The Daily View: In praise of P&I
Your latest edition of Lloyd’s List’s Daily View — the essential briefing on the stories shaping shipping
MARINE insurance was probably never the subject of a question on Family Fortunes. But if the show’s famous ‘we asked 100 people…’ format had ever been applied to the topic, the most common response would probably have been ‘something that happens at Lloyd’s’.
Public awareness of the P&I niche is less than minimal. But it is one of the unsung underpinnings in world trade, and British companies still play an outsized role.
Well, I say companies. Technically, the 12 affiliates that make up the International Group of P&I clubs are actually not-for-profit businesses, rooted in the Victorian ethos of mutuality.
They exist solely to provide the shipowners who make up their members with the best possible service at the lowest possible cost, and they do a damn good job of it.
As a presentation from NorthStandard attended by Michelle Wiese Bockmann and I earlier this week made clear, it is also expected to act as police force for Western sanctions on Russia and Iran. After that, your humble servants both made convivial use of the free bar.
But the clubs unfailingly comply with their duties, without recompense for the financial detriment they suffer in terms of the resultant lost business.
The P&I world is also an upholder of maritime traditions. Each year, the liability insurance on 85% of the world fleet by tonnage — it was 90% before sanctions saw hundreds of tankers depart for the dark fleet — renew their liability insurance contracts to a hard deadline of February 20.

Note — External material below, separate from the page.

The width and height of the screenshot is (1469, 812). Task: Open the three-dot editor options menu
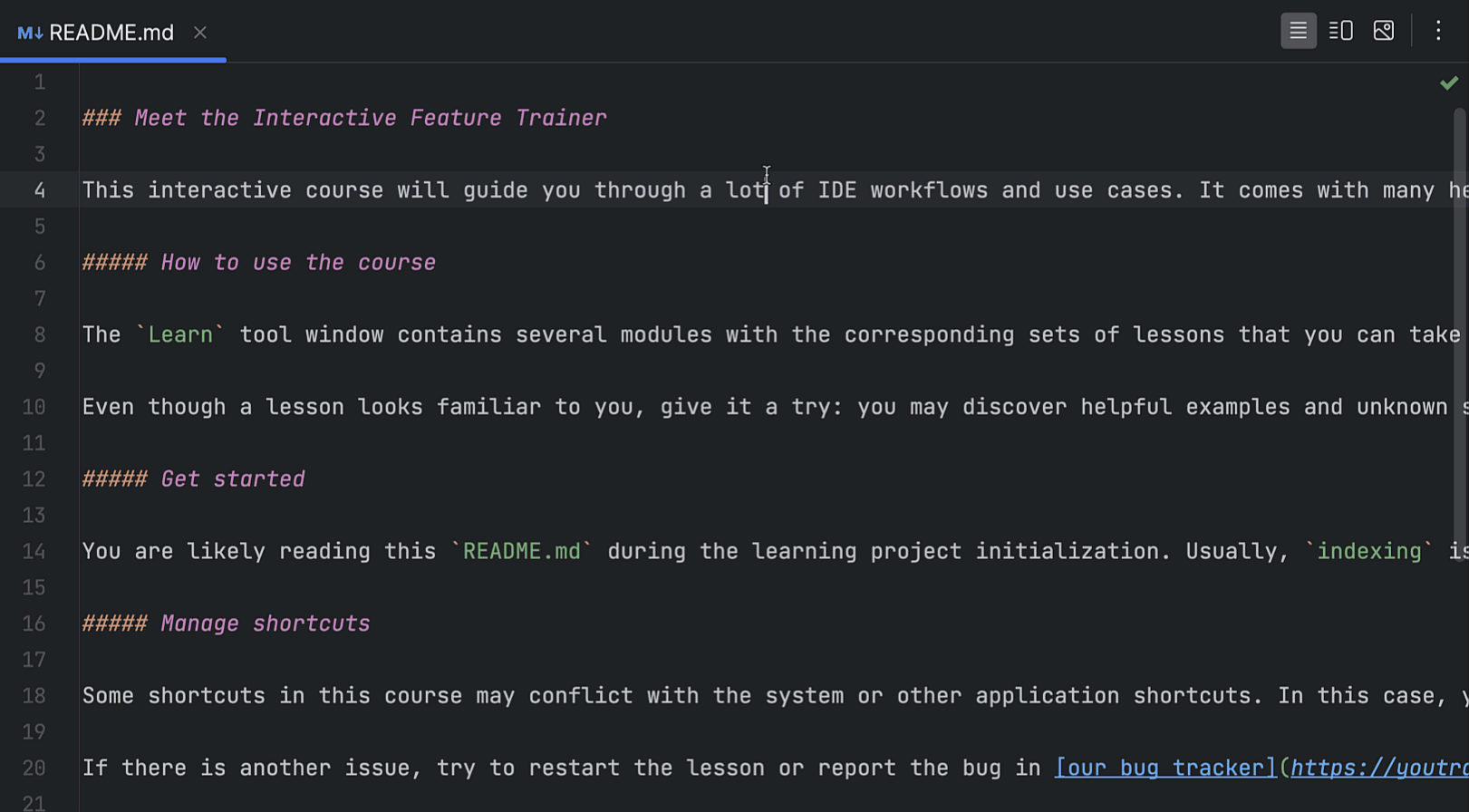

That date was chosen in the era of sail when it marked the day on which Baltic ports were deemed free of ice. There’s no compelling reason that it should remain in place in the 21st century, other than it is the way things have always been done, and if it ain’t broke don’t fix it.
December, January and the first three weeks of February are dubbed ‘the renewal round’, when clubs, owners and brokers acting on behalf of owners sit down and hammer out terms.
Lloyd’s List typically tries to find out what is going on, publishing two or three round-ups based on conversations with our underwriting and broking contacts.
As I report today, things seem to be going pretty well. Most clubs are asking for general or target premium increases in the order of 5%, give or take a percentage point or two, and seem to be getting it.
That’s a contrast to the hull & machinery insurance market, in which a plurality of contracts renew on January 1. There are widespread reports of insurers offering discounts of 10%-15% just to hang on to market share.
Things may be going slightly slower than usual, thanks to factors such as an early Chinese New Year. Or they may not be, depending on who you ask.
But the consensus seems to be that something like 40% of deals by premium value have already been concluded, and there seems little risk of not getting that up to 100% in the remaining three and a bit weeks.
We’d just like to say thank you to our P&I industry readers for making it all happen.